In the same vein, Tennessee State legislator Susan Lynn recently sent an open letter to the State legislative bodies of the other 49 states stating:
"On June 23, 2009, House Joint Resolution 108, the State Sovereignty Resolution, was signed by Governor Phil Bredesen. The Resolution created a committee which has as its charge to:
• Communicate the resolution to the legislatures of the several states,
• Assure them that this State continues in the same esteem of their friendship,
• Call for a joint working group between the states to enumerate the abuses of authority by the federal government, and
• Seek repeal of the assumption of the powers and the imposed mandates."

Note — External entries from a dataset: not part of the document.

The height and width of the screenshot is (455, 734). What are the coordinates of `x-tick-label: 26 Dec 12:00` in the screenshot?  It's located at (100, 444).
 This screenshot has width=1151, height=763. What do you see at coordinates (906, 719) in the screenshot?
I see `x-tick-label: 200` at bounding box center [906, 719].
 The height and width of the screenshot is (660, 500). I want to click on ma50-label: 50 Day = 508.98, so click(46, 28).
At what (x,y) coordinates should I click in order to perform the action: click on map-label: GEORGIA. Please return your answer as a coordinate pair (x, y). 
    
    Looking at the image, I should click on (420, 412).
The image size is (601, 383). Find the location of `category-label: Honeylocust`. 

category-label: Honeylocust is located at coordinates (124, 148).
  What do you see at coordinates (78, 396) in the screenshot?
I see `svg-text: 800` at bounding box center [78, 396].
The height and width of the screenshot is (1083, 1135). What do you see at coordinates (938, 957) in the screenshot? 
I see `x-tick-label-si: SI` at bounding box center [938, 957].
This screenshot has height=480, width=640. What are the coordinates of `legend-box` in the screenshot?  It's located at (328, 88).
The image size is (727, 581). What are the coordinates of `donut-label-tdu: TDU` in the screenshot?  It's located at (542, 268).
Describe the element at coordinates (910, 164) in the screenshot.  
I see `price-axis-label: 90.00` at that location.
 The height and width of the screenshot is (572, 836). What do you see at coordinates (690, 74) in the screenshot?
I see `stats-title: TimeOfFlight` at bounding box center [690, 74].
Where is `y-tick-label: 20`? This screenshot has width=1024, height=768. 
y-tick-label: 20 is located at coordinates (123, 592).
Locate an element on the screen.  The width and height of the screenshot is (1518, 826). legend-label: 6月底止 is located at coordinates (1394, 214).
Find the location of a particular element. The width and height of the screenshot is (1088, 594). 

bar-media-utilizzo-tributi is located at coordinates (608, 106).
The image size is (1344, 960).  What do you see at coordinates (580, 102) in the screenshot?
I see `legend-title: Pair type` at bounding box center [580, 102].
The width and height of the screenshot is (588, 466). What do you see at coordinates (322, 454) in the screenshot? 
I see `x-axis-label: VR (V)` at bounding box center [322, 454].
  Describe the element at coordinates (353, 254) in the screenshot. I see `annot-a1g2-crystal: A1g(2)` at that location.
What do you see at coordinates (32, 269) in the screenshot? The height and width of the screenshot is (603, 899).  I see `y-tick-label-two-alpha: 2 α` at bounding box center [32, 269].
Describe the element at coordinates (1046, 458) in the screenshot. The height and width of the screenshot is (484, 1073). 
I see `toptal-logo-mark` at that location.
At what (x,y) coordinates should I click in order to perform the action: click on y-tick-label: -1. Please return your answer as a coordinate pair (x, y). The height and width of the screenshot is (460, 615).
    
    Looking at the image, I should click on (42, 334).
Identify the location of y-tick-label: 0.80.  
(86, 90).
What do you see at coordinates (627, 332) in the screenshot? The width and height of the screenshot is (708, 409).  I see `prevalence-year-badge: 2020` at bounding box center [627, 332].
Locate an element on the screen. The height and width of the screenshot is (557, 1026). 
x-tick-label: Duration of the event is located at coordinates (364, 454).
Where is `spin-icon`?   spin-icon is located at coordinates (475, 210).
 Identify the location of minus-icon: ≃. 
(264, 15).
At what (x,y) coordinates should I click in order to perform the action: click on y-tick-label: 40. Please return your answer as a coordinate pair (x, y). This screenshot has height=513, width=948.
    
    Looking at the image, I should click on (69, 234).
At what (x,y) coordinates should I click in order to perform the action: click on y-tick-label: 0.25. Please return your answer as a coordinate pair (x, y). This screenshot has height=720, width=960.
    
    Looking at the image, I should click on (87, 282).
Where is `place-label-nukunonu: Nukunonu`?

In the body of her letter, Rep. Lynn states, "The role of our American government has been blurred, bent, and breached. The rights endowed to us by our creator must be restored."
The Tennessee State representative continued by saying, "The Constitution does not include a congressional power to override state laws. It does not give the judicial branch unlimited jurisdiction over all matters. It does not provide Congress with the power to legislate over everything. This is verified by the simple fact that attempts to make these principles part of the Constitution were soundly rejected by its signers.
"With this in mind, any federal attempt to legislate beyond the Constitutional limits of Congress' authority is a usurpation of state sovereignty–and unconstitutional."
See Rep. Lynn's letter here.
This is a battle that is just beginning to heat up, but promises to get red-hot in the not-too-distant future. As for me and my house, we believe this showdown is long overdue. To quote Patrick Henry, "Let it come! I repeat it, Sir, let it come!"